◆ **RECORDS SHOWN**:

=-=-=-=-=

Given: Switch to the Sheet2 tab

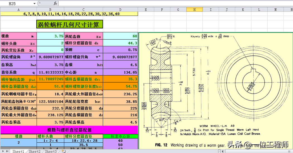Looking at the screenshot, I should point(35,151).
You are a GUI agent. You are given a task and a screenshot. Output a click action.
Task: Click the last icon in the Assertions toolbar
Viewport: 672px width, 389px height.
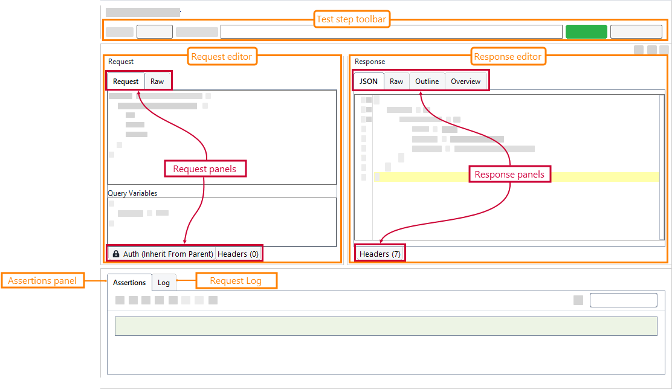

=-=-=-=-=

◆ **EXERCISE**: Reproduce the material above word for word, leaving out the pictures.

◆ **RESULT FOR THIS TASK**:
Given: Switch to the Sheet2 tab

Looking at the screenshot, I should point(35,151).
You are a GUI agent. You are given a task and a screenshot. Output a click action.
Task: Click the last icon in the Assertions toolbar
Viewport: 672px width, 389px height.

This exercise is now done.